I think we only really understand anything through stories. We understand ourselves through the narratives we tell, and we understand others through the narratives we build around them. Books continue to be brilliant vessels for sharing stories. They’re an old technology, but for me, the reason they still haven’t been replaced by screens is their aesthetic. Books are something slow and tangible in the sea of fast and flashy things. They also live for free in one of the only public places you can go that does not demand your money, the local library. 

What was your favourite book as a child?  

My favourite book as a child was called Mr Peepers and the Golden Treasure. Was it a master work that lasted the test of time? No, it was not. But it was a testament to how attractive lift-a-flaps were to children in the nineteen-eighties, a wholesome precursor to the phenomenon of unboxing videos. Fortunately, later on I found The Hobbit, which was such an immersive and transcendent experience for me. I remember when I was reading it even my breakfast tasted different, as if I was eating it in the house of Beorn, not the suburbs of Western Sydney. 

What has it been like to work with illustrator Vyara – and what is your favourite illustration in the book?  

Vyara is an emerging wonder. I also like to create illustrations and I am completely humbled by her talent. Working with her was so inspiring, as she was really open in sharing her process and was very enthusiastic to include little details of our family life in her work. I thought that was really very generous and touching. The moment I saw her drawing the blanket on the first spread, I knew it was going to be a beautiful book. Vyara is a very warm and caring person and this shines through in the details that are laced throughout her work. Just look at the humanity in her characters. 

If I had to choose a favourite spread, it would be the final pages, where the day is over and the characters are sharing a picture book together, if you look closely, you’ll see its Child of Galaxies. It is such a tender image and there is also an acceptance in the father that things will change, and that is okay.  

What has been your favourite part of the process of creating A Day That’s Ours?  

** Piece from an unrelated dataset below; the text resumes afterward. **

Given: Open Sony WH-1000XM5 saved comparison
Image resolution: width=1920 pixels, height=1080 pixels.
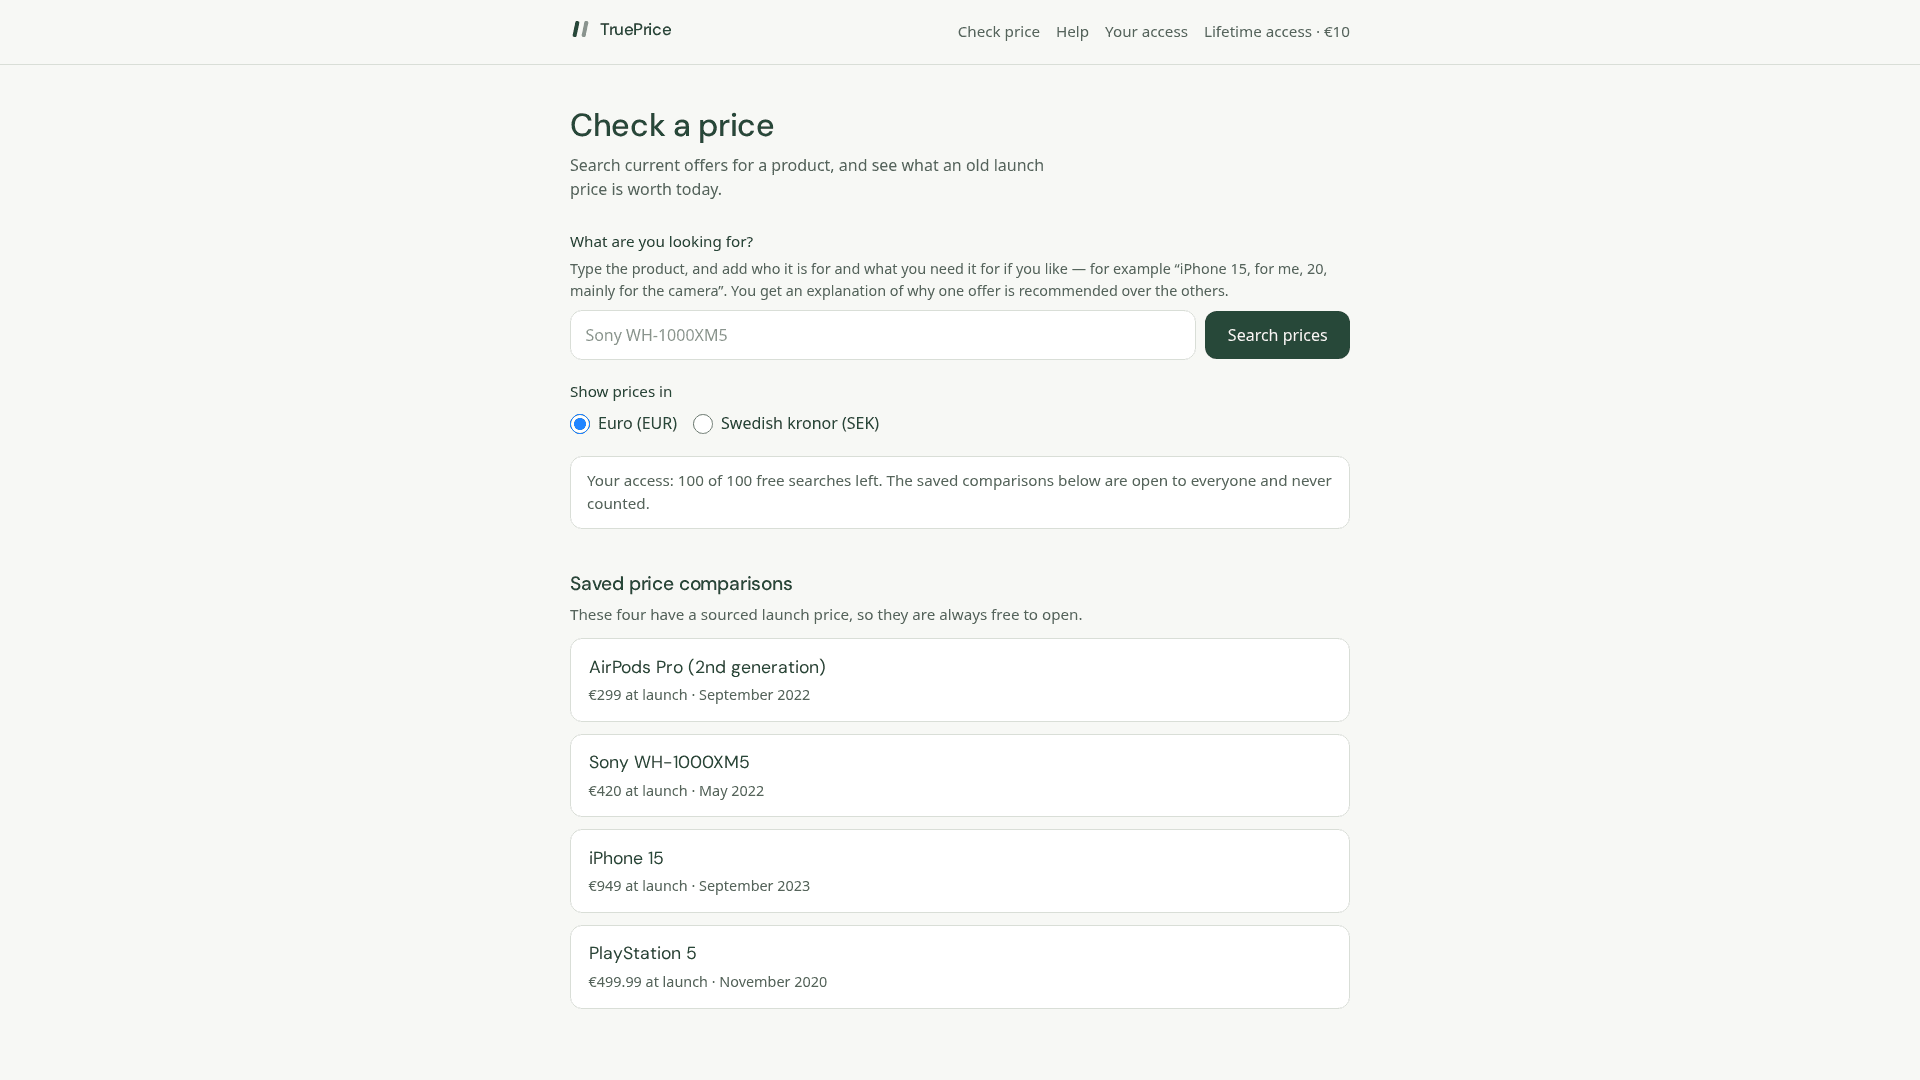Looking at the screenshot, I should click(x=960, y=776).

My favourite part was how the book emerged from a very short and simple poem that was commissioned by a friend. I never intended for it to become a text, but I looked at it one day and wrote an early version of the book. After many, many more iterations under the guidance of the editors, it became A Day That’s Ours. It was a very different process to Child of Galaxies, where the text was almost fully formed in about thirty-minutes. I still wasn’t completely sure it could work until I saw Vyara’s illustration pitch. She captured the sentiment so perfectly. So, I like how creating this book was a very collaborative process between the editors, the illustrator and myself. 

And finally – if you could steal a day, what would you do with it?   

I would step outside the door with a packed lunch, a pen in hand and no particular destination. 


A Day That’s Ours

Written by Blake Nuto & illustrated by Vyara Boyadjieva

In this heart-warming, poetic story, a father and child share the last few moments of quiet before the school year begins. They take the time to notice each detail as they spend their special day together – from making a special pancake breakfast to noticing each spider’s web and falling feather. A moving story for parents to share with their little ones as they take their first steps into school or nursery.